Nothing but the pictures should go missing; return all the entries below exactly.
---------------
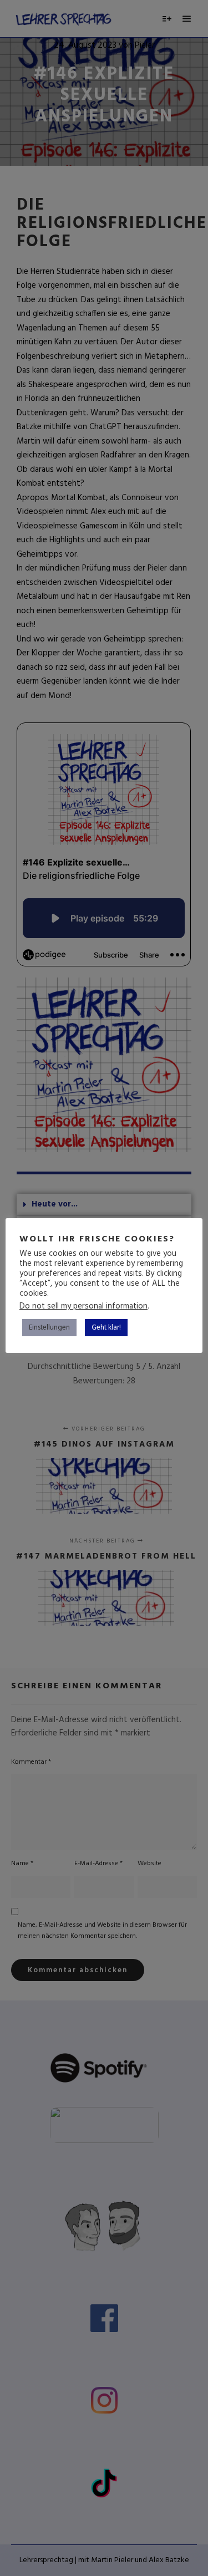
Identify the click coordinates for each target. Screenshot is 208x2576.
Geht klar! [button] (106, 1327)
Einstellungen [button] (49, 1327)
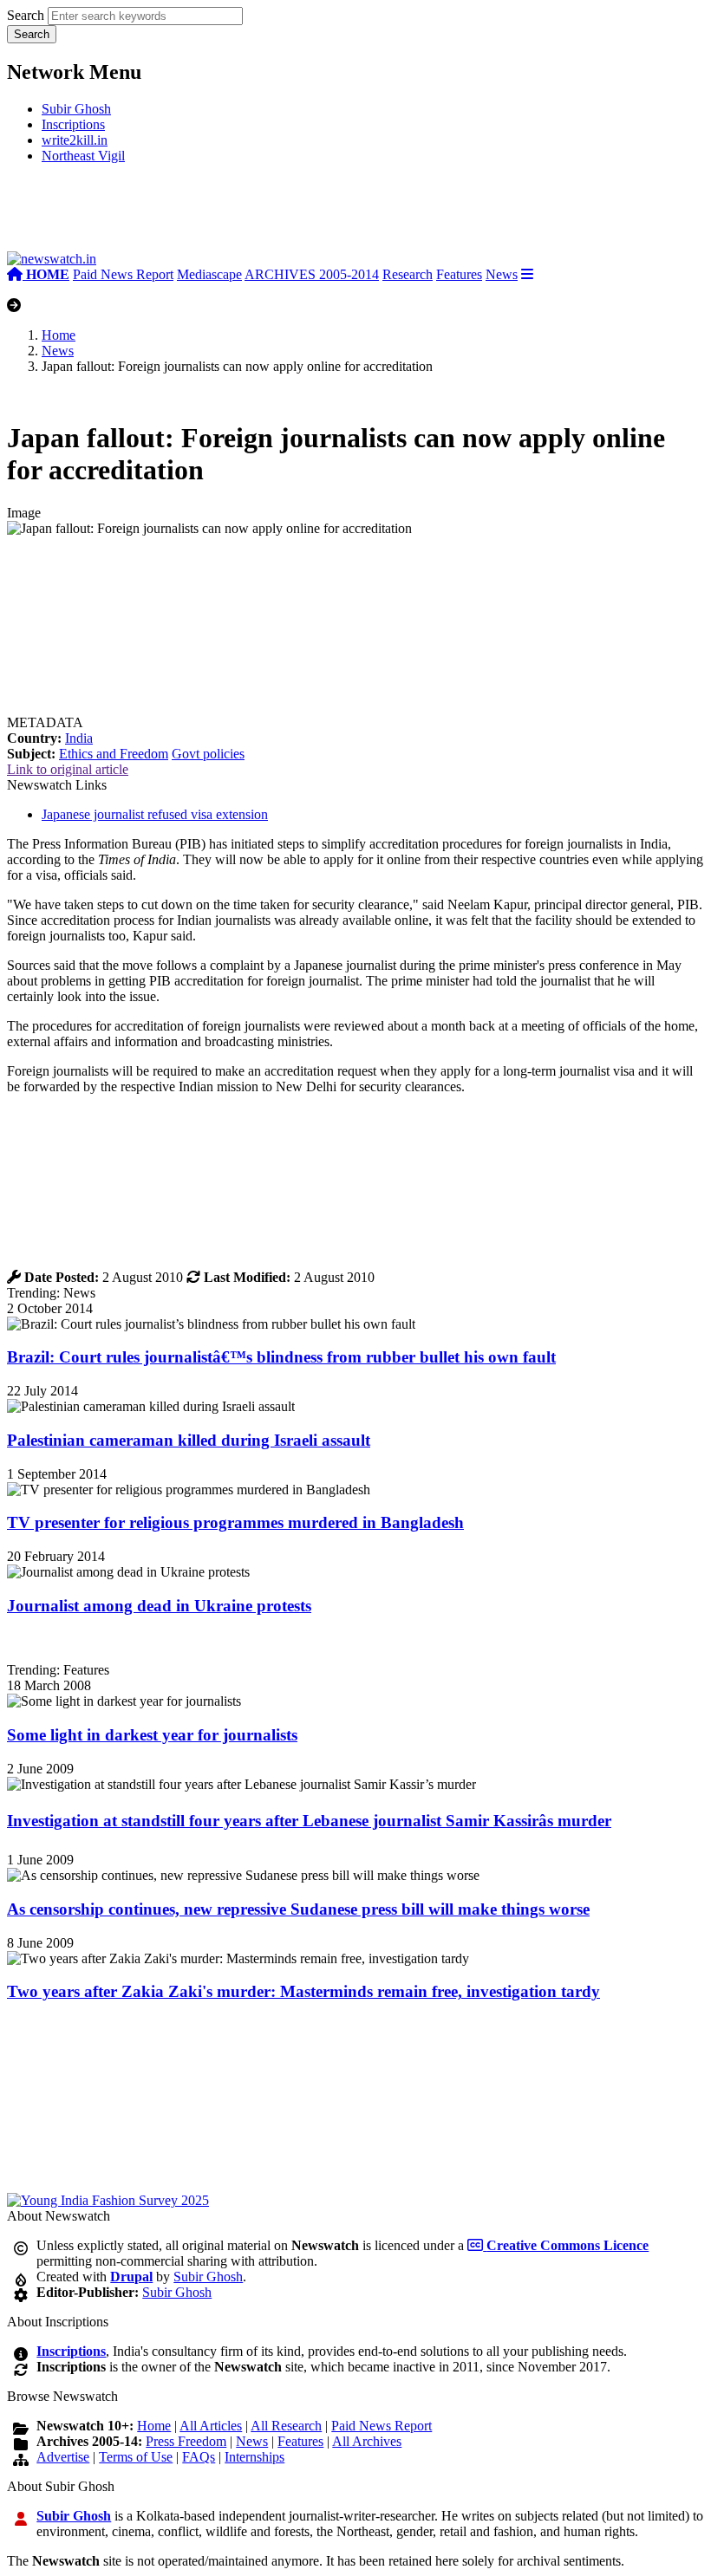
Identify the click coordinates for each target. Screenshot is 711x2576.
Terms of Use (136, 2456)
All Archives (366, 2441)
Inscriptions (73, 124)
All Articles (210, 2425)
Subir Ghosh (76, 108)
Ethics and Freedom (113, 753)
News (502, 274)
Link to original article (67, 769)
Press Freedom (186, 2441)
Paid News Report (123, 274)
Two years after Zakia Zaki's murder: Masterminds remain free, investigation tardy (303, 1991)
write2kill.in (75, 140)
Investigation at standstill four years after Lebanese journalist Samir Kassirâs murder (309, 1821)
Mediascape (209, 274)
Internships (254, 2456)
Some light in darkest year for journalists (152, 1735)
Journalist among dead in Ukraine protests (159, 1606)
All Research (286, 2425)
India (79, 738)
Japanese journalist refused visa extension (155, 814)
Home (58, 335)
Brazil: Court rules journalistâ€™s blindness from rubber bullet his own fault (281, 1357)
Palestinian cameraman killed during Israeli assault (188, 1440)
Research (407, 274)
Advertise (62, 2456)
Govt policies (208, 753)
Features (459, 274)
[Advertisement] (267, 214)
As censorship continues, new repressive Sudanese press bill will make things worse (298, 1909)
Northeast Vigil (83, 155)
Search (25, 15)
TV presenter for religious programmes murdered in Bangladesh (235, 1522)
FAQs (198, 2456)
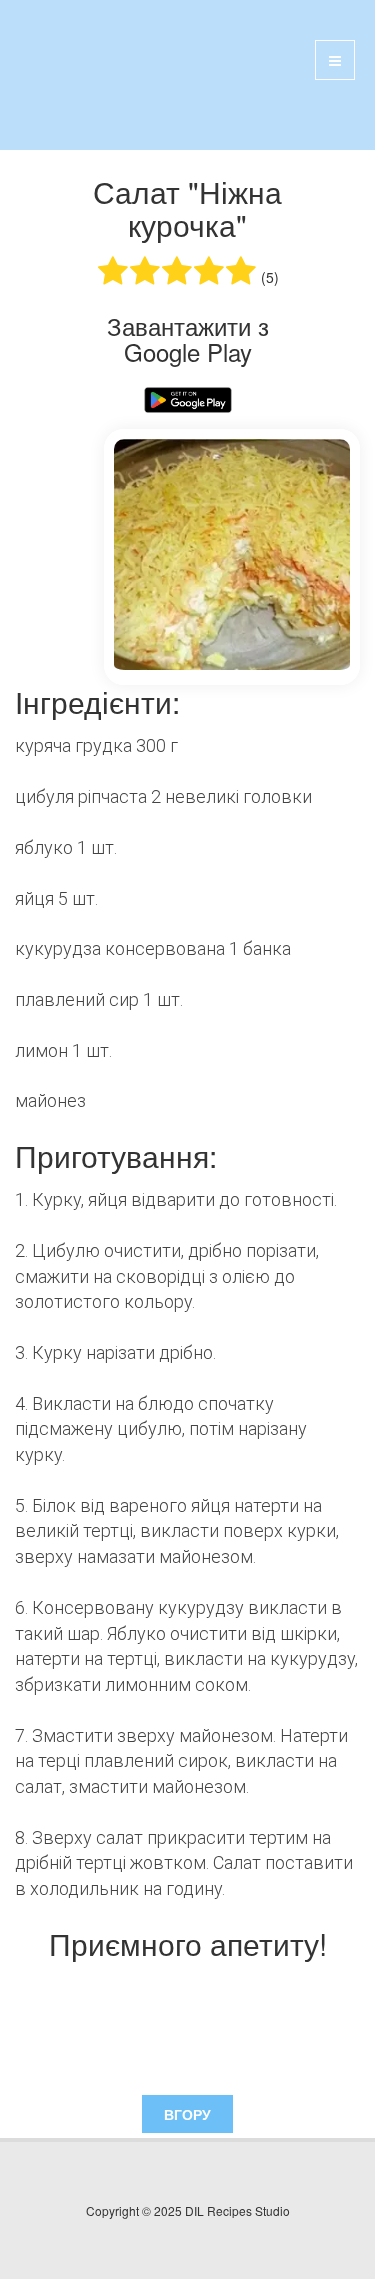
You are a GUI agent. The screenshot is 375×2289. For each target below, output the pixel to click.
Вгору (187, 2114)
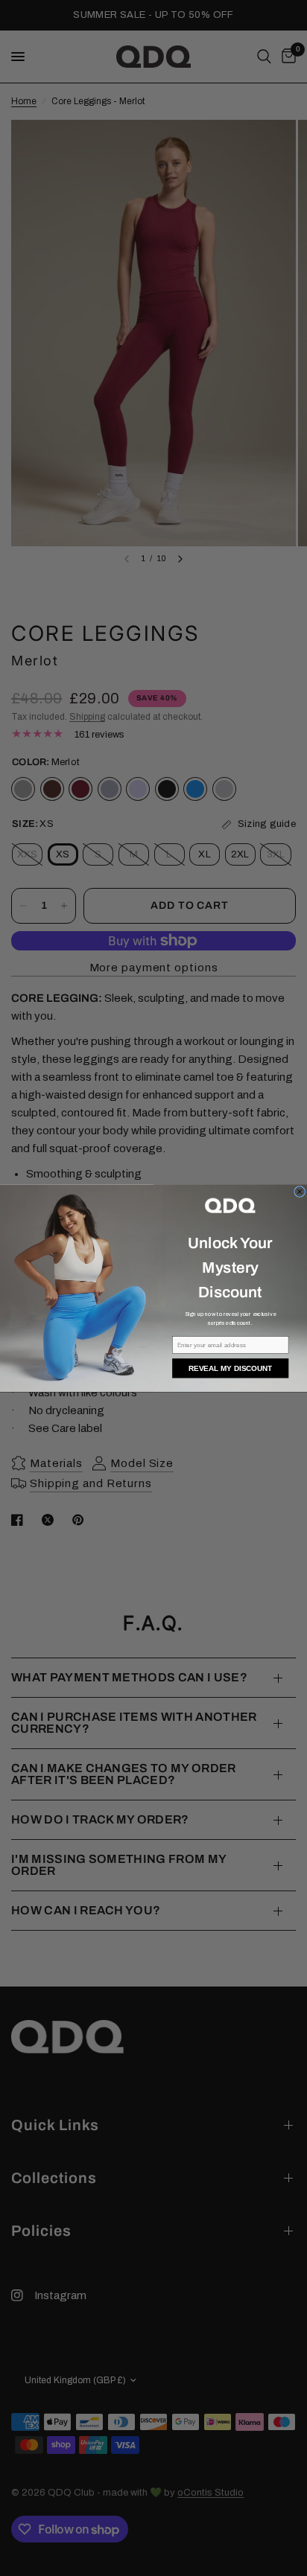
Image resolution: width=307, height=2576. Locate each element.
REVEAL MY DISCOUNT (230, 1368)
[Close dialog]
---------------
▶ [Response box]
Identify the click coordinates for each target. Screenshot is 208x2576.
Geht klar! [button] (106, 1327)
Einstellungen [button] (49, 1327)
Identify the click coordinates for each target. Screenshot is 711x2576.
Terms of Use (136, 2456)
All Archives (366, 2441)
Inscriptions (73, 124)
All Articles (210, 2425)
Subir Ghosh (76, 108)
Ethics and Freedom (113, 753)
News (502, 274)
Link to original article (67, 769)
Press Freedom (186, 2441)
Paid News Report (123, 274)
Two years after Zakia Zaki's murder: Masterminds remain free, investigation tardy (303, 1991)
write2kill.in (75, 140)
Investigation at standstill four years after Lebanese journalist Samir Kassirâs murder (309, 1821)
Mediascape (209, 274)
Internships (254, 2456)
Some light in darkest year for journalists (152, 1735)
Journalist among dead in Ukraine protests (159, 1606)
All Research (286, 2425)
India (79, 738)
Japanese journalist refused visa extension (155, 814)
Home (58, 335)
Brazil: Court rules journalistâ€™s blindness from rubber bullet his own fault (281, 1357)
Palestinian cameraman killed during Israeli assault (188, 1440)
Research (407, 274)
Advertise (62, 2456)
Govt policies (208, 753)
Features (459, 274)
[Advertisement] (267, 214)
As censorship continues, new repressive Sudanese press bill will make things worse (298, 1909)
Northeast Vigil (83, 155)
Search (25, 15)
TV presenter for religious programmes murdered in Bangladesh (235, 1522)
FAQs (198, 2456)
You are a GUI agent. The screenshot is 375×2289. For each target below, output the pixel to click.
Вгору (187, 2114)
Image resolution: width=307, height=2576. Locate each element.
REVEAL MY DISCOUNT (230, 1368)
[Close dialog]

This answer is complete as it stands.